Malcolm Thurlby, teaches art and architectural history at York University, Toronto. His research interests focus on Romanesque and Gothic architecture and sculpture in Europe and 19th and early 20th century architecture in Canada.

Early life 
Thurlby was born in London in 1948; the birth registered at the Paddington District Office.

Thurlby attended Watford Grammar School for Boys from 1960 to 1968. From there he went to the University of East Anglia, graduating in 1971 with a B.A. For postgraduate research at East Anglia, he was awarded a PhD in 1976. His thesis, Transitional Sculpture in England (1150—1240), was supervised by Eric Fernie.

Academic life 
In 1983 Thurlby moved to Canada to lecture at York University, Toronto where he continues to work specialising in Romanesque and Gothic architecture and sculpture.  He is now Professor of Medieval Art and Architecture, Canadian Architecture in the Graduate Programme in Art History, in the Department of Visual Art and Art History.

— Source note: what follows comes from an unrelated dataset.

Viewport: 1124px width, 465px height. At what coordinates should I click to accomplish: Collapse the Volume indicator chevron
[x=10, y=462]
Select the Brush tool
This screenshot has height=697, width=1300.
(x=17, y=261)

Thurlby was made a Fellow of the Society of Antiquaries, London in 1987. He is a Fellow of the Royal Historical Society.

Selected publications

Books as author 

 Romanesque Architecture and Sculpture in Wales, Almeley, Logaston Press, 2006. ISBN 978-1904396505
 The Herefordshire School of Romanesque Sculpture, Almeley, Logaston Press, 2013. ISBN 978-1906663728
 The Architecture and Sculpture of Deerhurst Priory: The Later 11th, 12th and Early 13th Centuries, Deerhurst Walton, Friends of Deerhurst, 2014. ISBN 978-0954948467

Journals 

 Anglo-Saxon Reminiscences and other aspects of the Romanesque Fabric of Worcester Cathedral, Transactions of the Worcestershire Archaeological Society, 26 (2018), pp 113-148
 The Abbey Church of Lessay (Manche) and Romanesque Architecture in North East England, The Antiquaries Journal. Volume 94 (2014), pp 71-92, Cambridge University Press
 Christ Church, Maugerville, New Brunswick: Bishop John Medley, Frank Wills and the Transmission of Ecclesiological Principles in Anglican Churches in Canada’, Journal of the Society for the Study of Architecture in Canada, 38, no. 1 (2013), pp 21-28

Chapters in books 

 Articulation as an Expression of Function in Romanesque Architecture, in Jill A. Franklin, T.A. Heslop and Christine Anderson (eds), (2012), Architecture and Interpretation: Essays for Eric Fernie, Woodbridge, Boydell and Brewer ISBN 9781782040491
 The Building of a Cathedral: The Romanesque and Early Gothic Fabric, in Douglas Pocock (ed) (2014) Durham Cathedral: A Celebration, Durham, City of Durham Trust ISBN 9780902776029

Online blogs 

 First Rate Gothic: A Look at St. Paul's Presbyterian Church, Hamilton.

Photography 
Thurlby used his own photographic slides in lectures and to illustrate his writings. Photographs attributed to him are to be found in the Conway Library at the Courtauld Institute of Art, London. This collection comprises mostly architectural and sculptural images and contains glass and film negatives as well as prints. It is currently in the process of being digitised as part the wider project 'Courtauld Connects'.

References

External links
 profile from Carleton University website

Living people
British art historians
Romanesque architecture
Gothic architecture
Alumni of the University of East Anglia
Fellows of the Society of Antiquaries of London
Fellows of the Royal Historical Society
Year of birth missing (living people)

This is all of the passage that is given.